What is required
Please restate, word for word, the lines below that begin at the one with "3 [tab] (112, 544)" and end at the one with "7 [tab] (147, 544)". Leave out all other lines.

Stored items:
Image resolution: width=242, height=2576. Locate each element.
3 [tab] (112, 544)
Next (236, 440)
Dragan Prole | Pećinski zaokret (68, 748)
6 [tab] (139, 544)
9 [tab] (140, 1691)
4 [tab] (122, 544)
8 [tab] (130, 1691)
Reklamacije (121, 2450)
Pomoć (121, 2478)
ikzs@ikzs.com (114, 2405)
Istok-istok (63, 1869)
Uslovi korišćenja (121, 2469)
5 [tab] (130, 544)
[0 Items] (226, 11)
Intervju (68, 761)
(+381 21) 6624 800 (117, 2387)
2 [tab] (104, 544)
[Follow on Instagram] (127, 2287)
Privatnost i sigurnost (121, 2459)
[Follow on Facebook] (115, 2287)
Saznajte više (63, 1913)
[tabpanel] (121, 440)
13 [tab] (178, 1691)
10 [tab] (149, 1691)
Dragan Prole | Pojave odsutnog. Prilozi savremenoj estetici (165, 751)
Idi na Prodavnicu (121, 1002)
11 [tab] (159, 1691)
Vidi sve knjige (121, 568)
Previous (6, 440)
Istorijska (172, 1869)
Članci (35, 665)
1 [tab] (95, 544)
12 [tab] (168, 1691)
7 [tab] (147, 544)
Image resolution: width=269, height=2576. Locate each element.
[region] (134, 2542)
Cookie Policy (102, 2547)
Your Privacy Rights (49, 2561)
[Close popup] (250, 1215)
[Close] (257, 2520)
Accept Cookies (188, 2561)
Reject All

Exercise solution
3 [tab] (112, 544)
Next (236, 440)
Dragan Prole | Pećinski zaokret (68, 748)
6 [tab] (139, 544)
9 [tab] (140, 1691)
4 [tab] (122, 544)
8 [tab] (130, 1691)
Reklamacije (121, 2450)
Pomoć (121, 2478)
ikzs@ikzs.com (114, 2405)
Istok-istok (63, 1869)
Uslovi korišćenja (121, 2469)
5 [tab] (130, 544)
[0 Items] (226, 11)
Intervju (68, 761)
(+381 21) 6624 800 (117, 2387)
2 [tab] (104, 544)
[Follow on Instagram] (127, 2287)
Privatnost i sigurnost (121, 2459)
[Follow on Facebook] (115, 2287)
Saznajte više (63, 1913)
[tabpanel] (121, 440)
13 [tab] (178, 1691)
10 [tab] (149, 1691)
Dragan Prole | Pojave odsutnog. Prilozi savremenoj estetici (165, 751)
Idi na Prodavnicu (121, 1002)
11 [tab] (159, 1691)
Vidi sve knjige (121, 568)
Previous (6, 440)
Istorijska (172, 1869)
Članci (35, 665)
1 [tab] (95, 544)
12 [tab] (168, 1691)
7 [tab] (147, 544)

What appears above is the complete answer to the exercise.